At first, it was definitely a sign of the apocalpse. Definitely.

Now, I'm not so sure. Maybe these stories about teens getting breast implants M are just plain sad.

The stories have proliferated after a report from the American Society of Plastic Surgeons that the number of teens getting implants is up by 24% in recent years.

There have been a few followup stories, with women who got the implants being disappointed that their dreams didn't come true
with the implants, but those disappoints are mostly due to complications.

Here's one such story, found at the end of a Chicago Tribune story. Kacey Long got the implants at 19, but had them removed three years later "due to excruciating pain and silicone poisoning."



"My best friend's mom worked for my plastic surgeon for 12 years, and she received breast implants six months before me," said Long, now a 22-year-old graduate student in special education at Texas A&M University at Commerce. "She said that in her time at the office, no one ever had any problems.

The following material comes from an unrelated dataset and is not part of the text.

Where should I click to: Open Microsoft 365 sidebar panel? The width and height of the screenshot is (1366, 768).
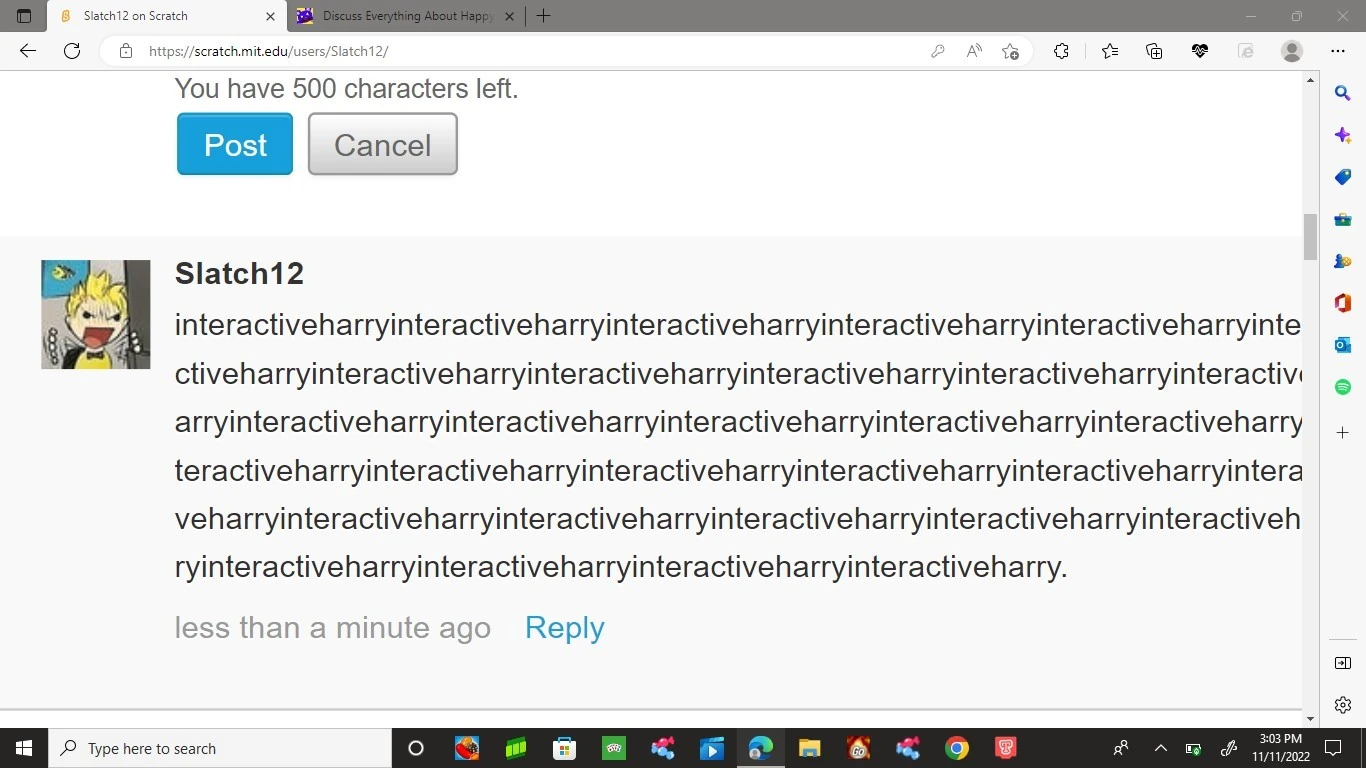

So I really thought that I had inside info and that these devices were completely `safe' and maintenance-free.

"I am still paying on my augmentation surgery," she added, "even though my breast implants are now at home with me in a jar, where they should have been all along"



There's a story here--about how we view women's bodies, about the connection of between body and self-esteem, about the worship of human perfection, about doctors and parents who should know better, about the excess of consumer culture. Then there are the moral questions, as Terry Mattingly points out.

But I'm still wanting more of the human story--about the desires and hopes and dreams to be found in a bag of silicone and bigger breasts.